The survey itself is described by The Joint Commission as both an evaluation and an educational opportunity. Surveyors measure compliance with Joint Commission standards, relevant CMS (Centers for Medicare and Medicaid Services) requirements, and applicable OSHA standards. They also offer guidance and best-practice suggestions to help the facility improve. If the organization demonstrates it meets the full set of relevant performance standards for its type of care, it earns the Gold Seal of Approval.

Why It Matters for Medicare and Insurance

One of the most significant practical effects of Joint Commission accreditation is something called “deemed status.” Federal law allows CMS-approved accrediting organizations to serve as a stand-in for government inspections.
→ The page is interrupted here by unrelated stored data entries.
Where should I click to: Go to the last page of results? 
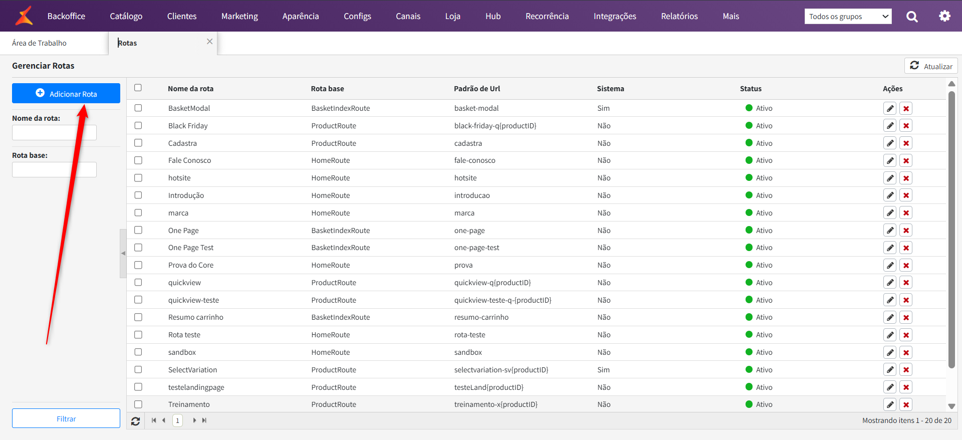tap(204, 420)
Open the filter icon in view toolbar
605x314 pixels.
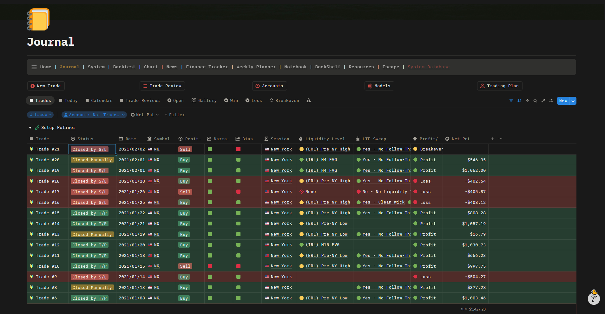pyautogui.click(x=511, y=101)
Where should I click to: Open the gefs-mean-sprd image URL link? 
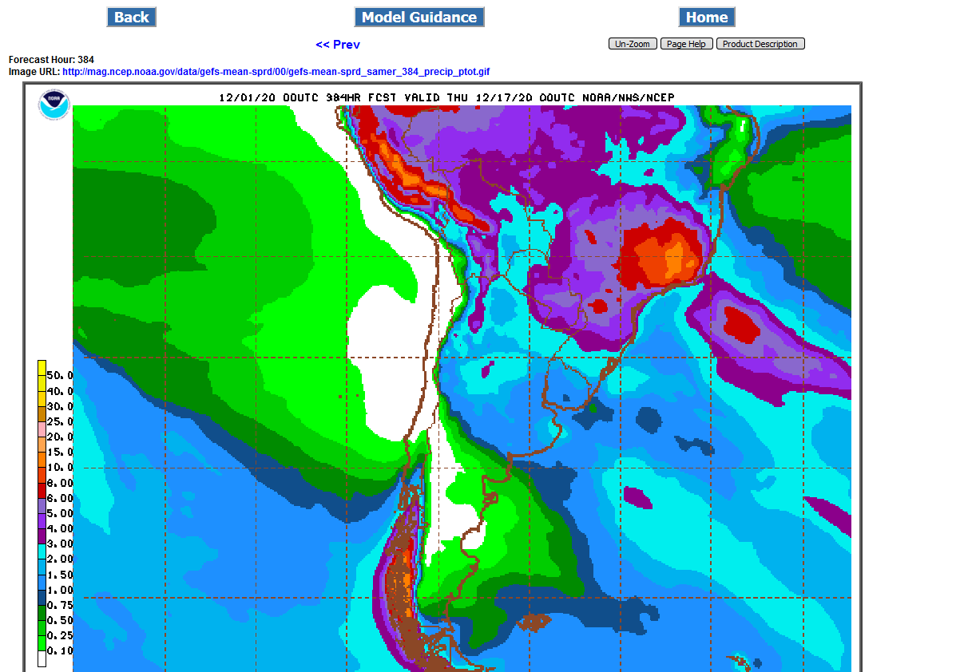276,72
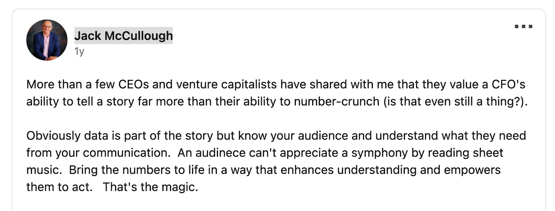
Task: Open Jack McCullough's profile name link
Action: coord(123,36)
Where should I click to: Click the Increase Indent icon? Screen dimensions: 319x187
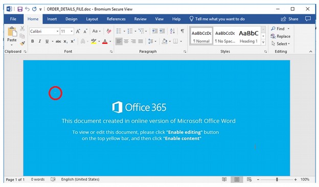coord(162,31)
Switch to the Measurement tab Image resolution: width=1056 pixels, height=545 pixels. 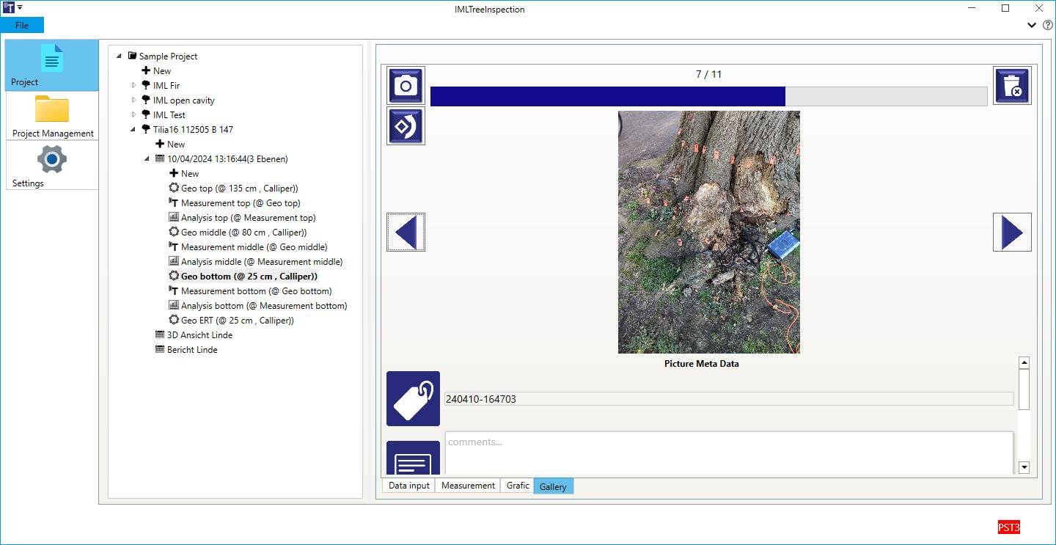click(x=468, y=486)

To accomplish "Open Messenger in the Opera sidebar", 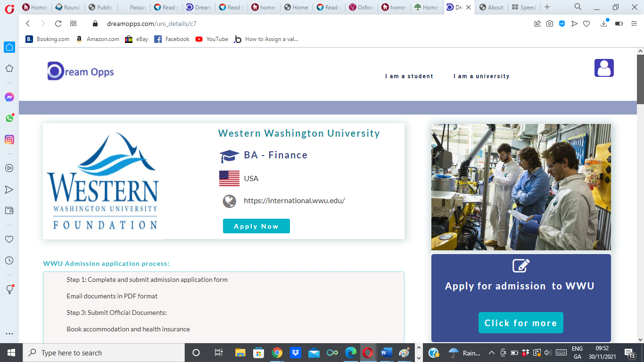I will point(9,97).
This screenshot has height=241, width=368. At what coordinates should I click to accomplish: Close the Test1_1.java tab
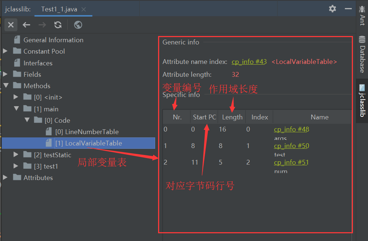point(84,9)

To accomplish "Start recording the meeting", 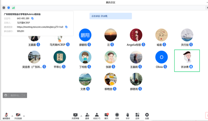I will [x=117, y=116].
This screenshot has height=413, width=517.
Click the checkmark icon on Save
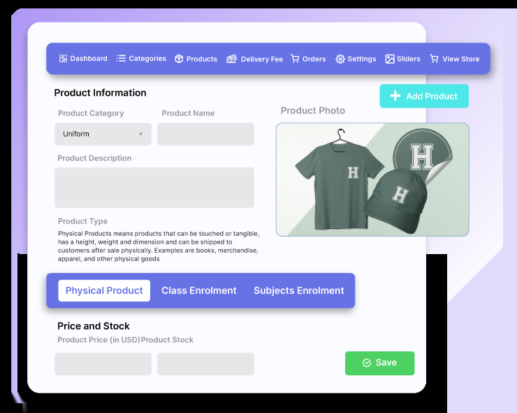pyautogui.click(x=367, y=363)
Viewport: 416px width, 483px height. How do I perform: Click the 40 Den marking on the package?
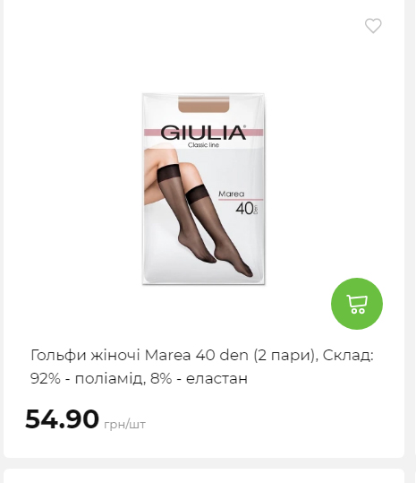247,209
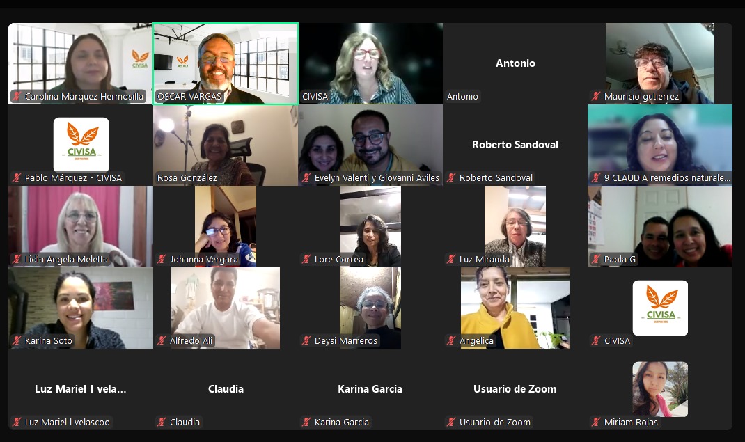Click the Antonio name label tag
Viewport: 745px width, 442px height.
click(x=463, y=96)
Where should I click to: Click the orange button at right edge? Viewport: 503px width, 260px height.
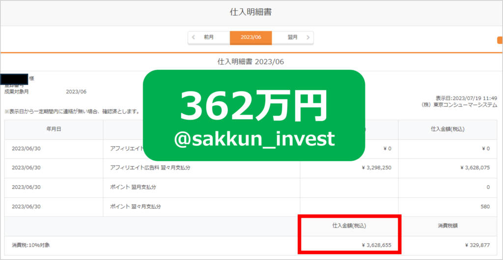coord(500,40)
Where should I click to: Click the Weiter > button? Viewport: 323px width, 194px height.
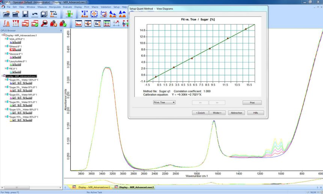[x=217, y=113]
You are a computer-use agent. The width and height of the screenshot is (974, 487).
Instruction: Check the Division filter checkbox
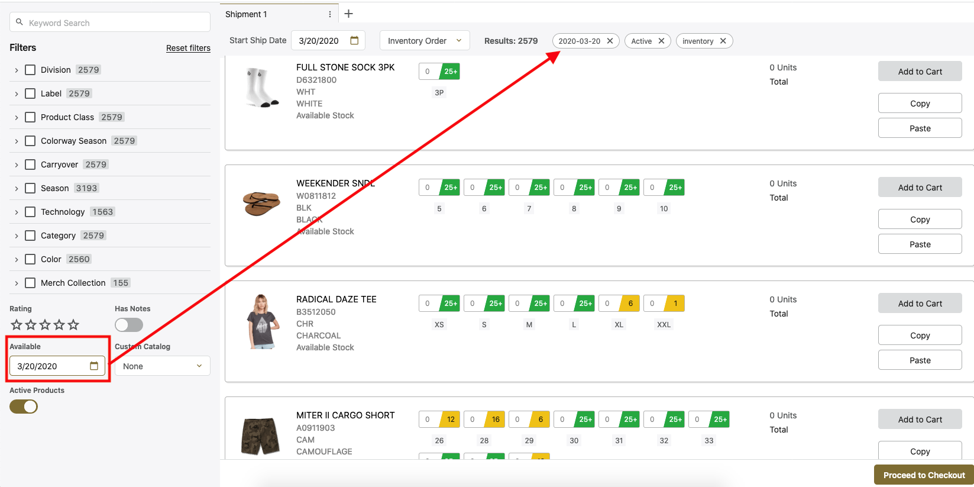click(30, 70)
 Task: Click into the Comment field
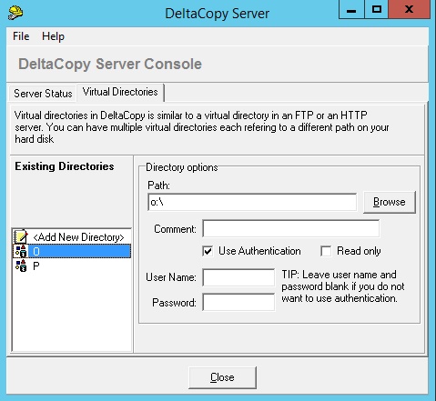coord(291,228)
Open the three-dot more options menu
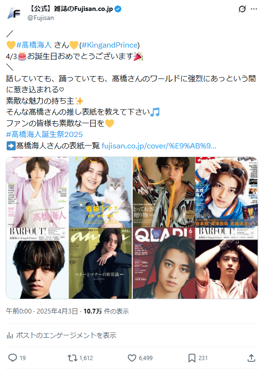264x372 pixels. (x=254, y=9)
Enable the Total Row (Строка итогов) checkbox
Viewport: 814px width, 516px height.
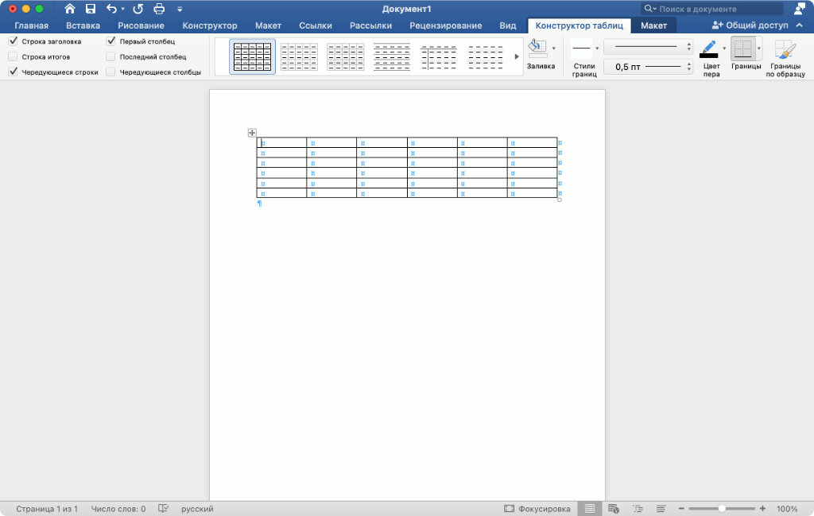[13, 56]
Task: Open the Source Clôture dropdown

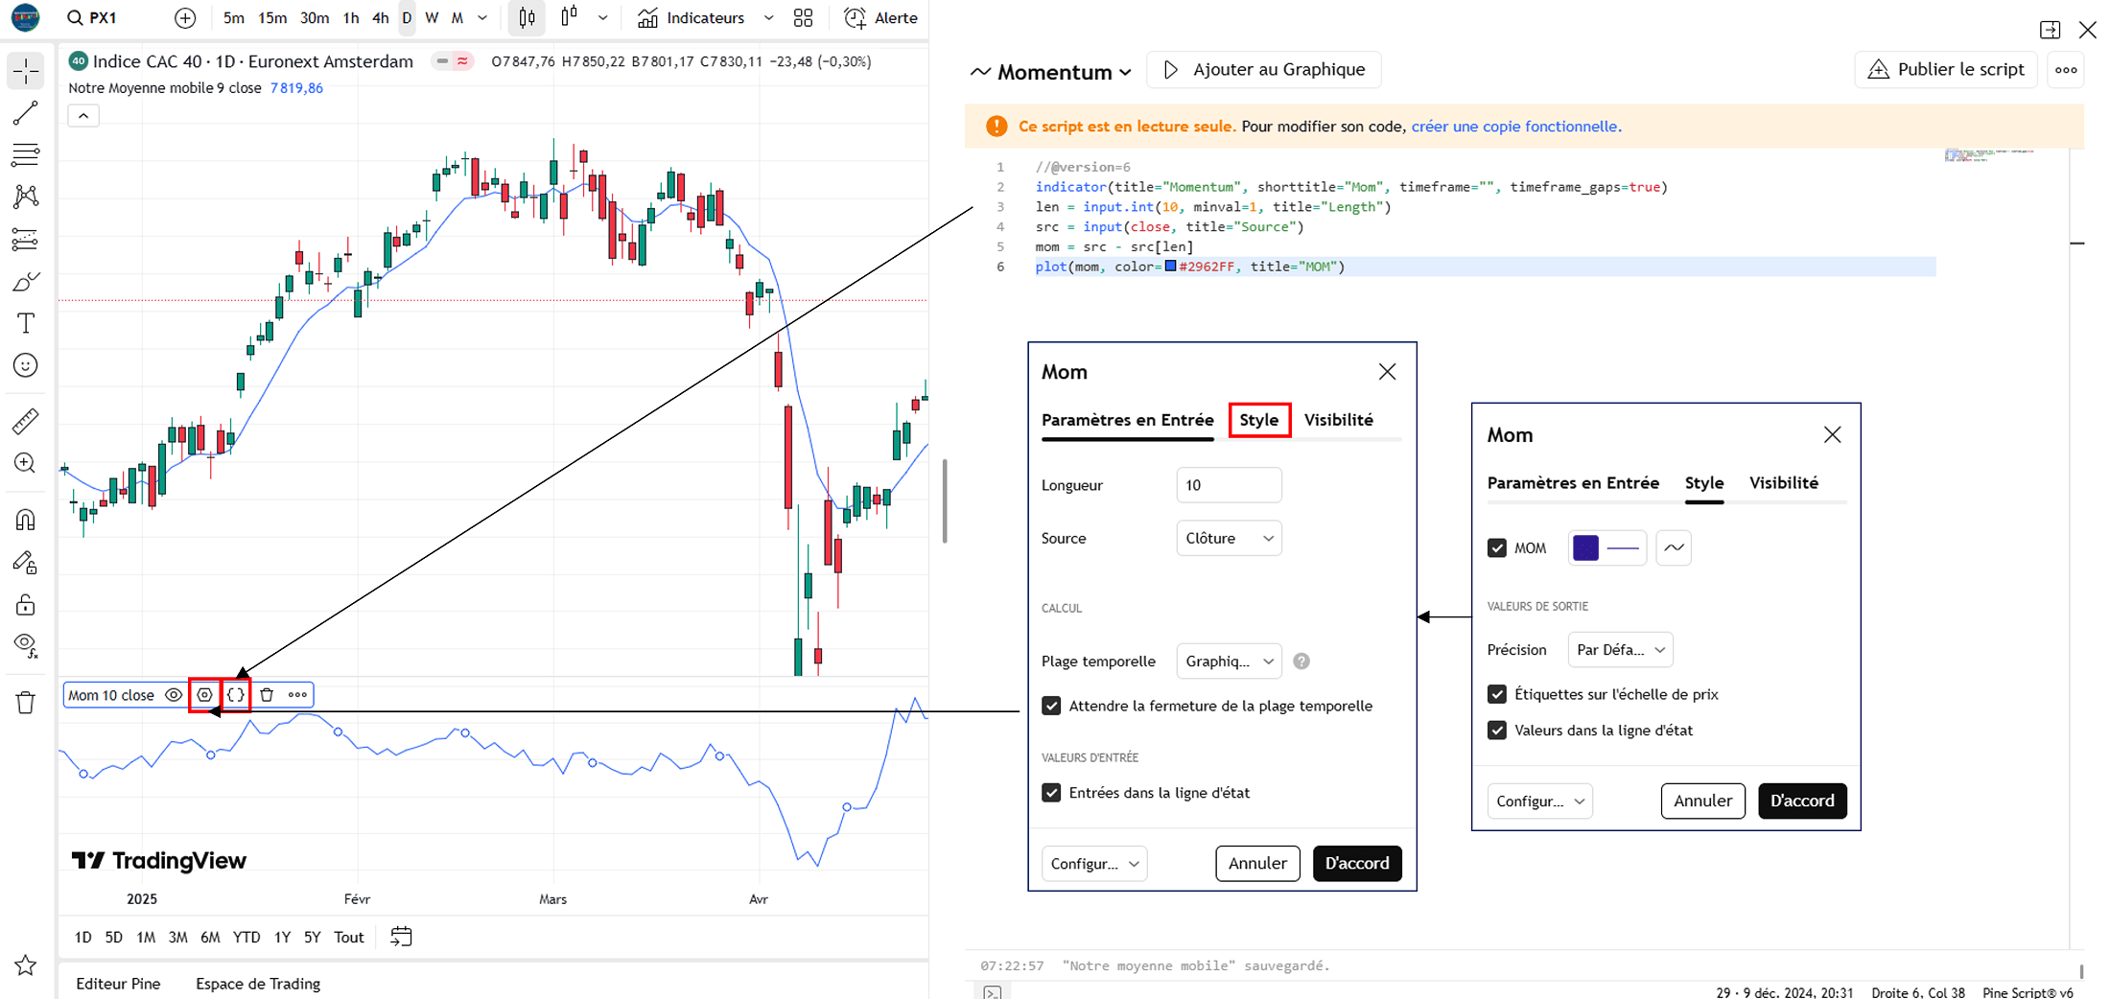Action: click(1229, 539)
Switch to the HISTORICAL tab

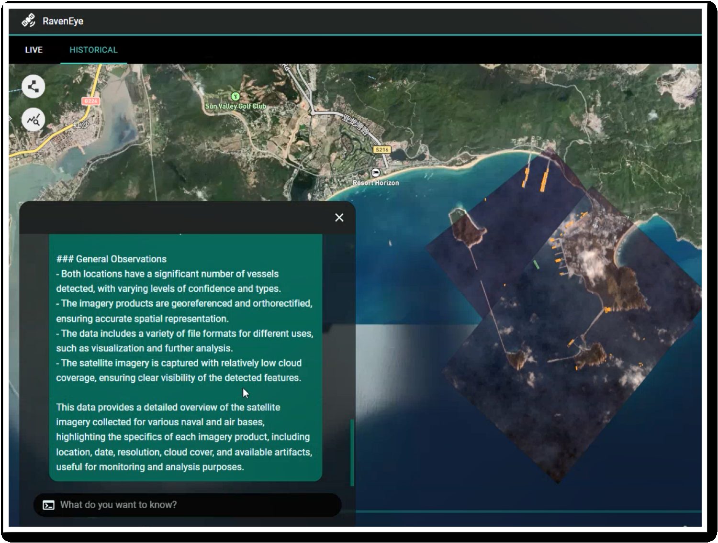click(93, 50)

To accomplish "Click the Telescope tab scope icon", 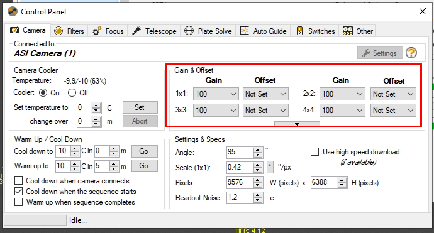I will point(136,31).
If a hospital earns Joint Commission accreditation, it is “deemed” to have met Medicare and Medicaid participation requirements without needing a separate government quality survey. This is voluntary, not required for Medicare participation, but it streamlines the process considerably and eliminates duplicative inspections.

For this to work, The Joint Commission’s standards must meet or exceed Medicare’s own requirements. CMS periodically reviews and reapproves The Joint Commission’s accreditation programs. A June 2025 Federal Register notice confirmed the organization’s continued approval as a national accrediting body for hospitals seeking Medicare or Medicaid participation.

Beyond Medicare, accreditation carries weight with private insurers and payers. Many insurance companies use Joint Commission accreditation as a quality benchmark when deciding which facilities can join their networks, qualify for contracts, or participate in value-based payment models. In some markets, accreditation is a prerequisite for these arrangements.

Benefits for Healthcare Organizations

For hospitals and other facilities, the accreditation process serves as both a credential and an internal improvement tool. The most concrete benefits include streamlined Medicare certification through deemed status, recognition by insurers and third-party payers, and potentially lower liability insurance costs. The Joint Commission notes that by strengthening risk management systems, accreditation may improve a facility’s access to and reduce the cost of malpractice coverage.

Accreditation also plays a role in hiring. Healthcare professionals, particularly nurses and physicians, often prefer to work at accredited facilities because it signals organizational commitment to safety and quality. The process itself gives staff opportunities to build skills and knowledge through the preparation and improvement cycles that accreditation demands.

What Accreditation Costs

Joint Commission accreditation isn’t free. Fees have two components: an annual fee charged every year during the three-year accreditation cycle, and an on-site survey fee charged in the year surveyors visit. Both are calculated based on the services a facility provides and its average daily patient census, so a small outpatient center pays considerably less than a large hospital system. The Joint Commission does not publish a flat fee schedule since costs vary so widely by organization.

How to Check a Facility’s Accreditation

If you want to verify whether a hospital, clinic, or other provider holds Joint Commission accreditation, you can search the organization’s online database at qualitycheck.org. Accredited and certified organizations display the Gold Seal of Approval in search results, and you can view and download a Quality Report for any listed facility. These reports provide details about the organization’s accreditation status and the programs it has been evaluated for.